Golay, a Texas native who owns real estate in Santa Monica, and Rutterschmidt, a Hungarian immigrant who once owned a coffee shop with her husband, were arrested in 2006.
Even after their arrest in 2006, Golay and Rutterschmidt continued to quarrel over money. The women were left in a white-walled room with a video camera running, Los Angeles Times had reported.
"Why did you make the extra insurances?" Rutterschmidt angrily asked Golay on the videotape.
Sandra Salman, Kenneth McDavid's sister, choked up in court as she described how devastated her family was by her brother's death.
"It makes me very sad to see how low these women have sunk, where human life is equated with personal profit," Salman said, reading from a prepared statement. "These women have killed two men that we know of and their only regret is that they were caught."

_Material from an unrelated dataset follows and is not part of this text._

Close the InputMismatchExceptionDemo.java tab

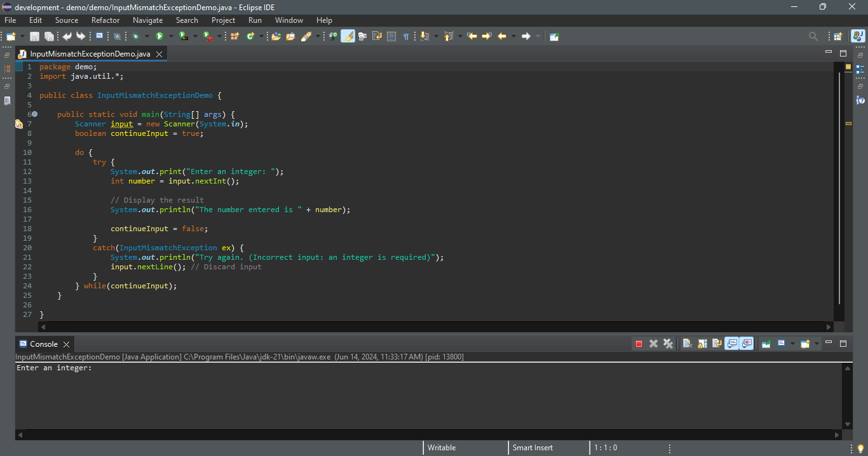(159, 55)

Probation officers for the women, in reports released Tuesday, concluded that neither woman has a conscience and that both pose a serious threat to the community.
When they met in the 1970s, Golay and Rutterschmidt found that they had a common interest in "fleecing people," the report states. Both were "obsessed with identity frauds," the report found, and Rutterschmidt even had a rubber signature stamp in the name of her deceased husband. The report suggests she used her dead husband's name to cash checks and vote.
"These defendants remained greedy until the very end," Deputy Dist. Attorney. Truc Do told the jury.
So also the judge denounced the women for their greed, saying the men they killed needed only food, water and shelter, and thought they were going to get a helping hand from the women.
The judge said, "Instead, these unfortunate men were sacrificed on your altar of greed."